I read the small print. It began: “Get up to $800 off an eligible smartphone when you add a new line or upgrade an existing line.”

Ah. Oh.

The small print went further. I’d have to “purchase an eligible smartphone on a qualifying installment agreement, including taxes on full retail price (up front) and $30 activation/upgrade fee.”

Yes, AT&T charges you a fee to get a better phone. 

And the $800 wasn’t actual cash. Instead: “Up to $800 in bill credits with smartphone trade-in value of $95 or higher (Up to $350 with trade-in value of $35 to $94) applied in equal amounts over 30 monthly installments.”

I scrolled a little further down. And scrolled. And scrolled. The small print went on for 968 words. It even mentioned: “AT&T may temporarily slow data speeds if the network is busy.” 

Perhaps, then, the iPhone 11 offer is, after all, the best deal. Or “deal.”

And I Thought They Really Knew Me.

Naturally, I contacted AT&T to ask whether I’d suddenly been deemed déclassé or whether the company’s sales strategy has merely changed. I failed to elicit any on-the-record comment.

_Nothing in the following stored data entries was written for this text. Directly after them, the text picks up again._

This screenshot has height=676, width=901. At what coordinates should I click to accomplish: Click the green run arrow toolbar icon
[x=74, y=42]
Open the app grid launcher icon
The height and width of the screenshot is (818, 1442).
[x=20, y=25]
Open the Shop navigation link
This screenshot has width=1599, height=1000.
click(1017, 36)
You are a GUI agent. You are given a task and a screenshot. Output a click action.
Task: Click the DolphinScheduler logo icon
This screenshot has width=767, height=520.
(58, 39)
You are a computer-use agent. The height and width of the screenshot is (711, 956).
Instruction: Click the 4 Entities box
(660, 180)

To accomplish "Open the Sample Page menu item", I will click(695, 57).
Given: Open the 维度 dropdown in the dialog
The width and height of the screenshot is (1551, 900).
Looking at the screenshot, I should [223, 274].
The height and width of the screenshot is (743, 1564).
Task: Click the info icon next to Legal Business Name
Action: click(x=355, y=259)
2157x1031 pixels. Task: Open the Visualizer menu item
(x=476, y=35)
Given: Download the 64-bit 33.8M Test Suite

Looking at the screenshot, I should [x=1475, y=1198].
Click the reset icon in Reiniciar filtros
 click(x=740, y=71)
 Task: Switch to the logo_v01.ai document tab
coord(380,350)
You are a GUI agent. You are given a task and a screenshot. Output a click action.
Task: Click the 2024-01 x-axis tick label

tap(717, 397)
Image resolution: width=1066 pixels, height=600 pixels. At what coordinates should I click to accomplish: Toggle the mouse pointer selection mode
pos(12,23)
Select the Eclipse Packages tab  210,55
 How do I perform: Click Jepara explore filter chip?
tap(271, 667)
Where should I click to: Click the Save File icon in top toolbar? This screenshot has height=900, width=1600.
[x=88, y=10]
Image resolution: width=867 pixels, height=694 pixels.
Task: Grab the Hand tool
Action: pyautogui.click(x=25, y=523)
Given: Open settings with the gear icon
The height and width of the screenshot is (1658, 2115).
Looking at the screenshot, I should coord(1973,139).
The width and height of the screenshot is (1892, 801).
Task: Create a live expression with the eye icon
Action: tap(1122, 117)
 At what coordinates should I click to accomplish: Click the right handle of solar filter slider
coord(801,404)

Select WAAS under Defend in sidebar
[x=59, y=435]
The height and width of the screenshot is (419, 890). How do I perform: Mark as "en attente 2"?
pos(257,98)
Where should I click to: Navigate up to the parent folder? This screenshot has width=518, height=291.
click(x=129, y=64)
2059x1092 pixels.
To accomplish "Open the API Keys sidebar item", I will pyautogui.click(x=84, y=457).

I did, though, dig more deeply into my sources. It seems that the emailed encouragement to buy an iPhone 11 is targeted at those who have an iPhone older than an iPhone 8 on their account. Which isn’t my case at all.

Perhaps, then, it may not have been a human who’d downgraded me, but merely an errant, arrogant algorithm. Which wouldn’t be the first time. 

Then again, perhaps the personalization marketers really have decided that the only personal touch I deserved was to be demoted for not buying a new phone every year. And this after being with AT&T for more than a decade.

Even if someone has a much older iPhone, why wouldn’t you at least try to excite them with a bigger dream than last year’s phone? You can always tell them about the iPhone 11 offer too.

And there I was thinking I’d just go to an AT&T store, take a look at iPhone 12, hopefully like it and perhaps even buy it.

But if I do go, will they take one look at my account and immediately shunt me over to the iPhone 11 display?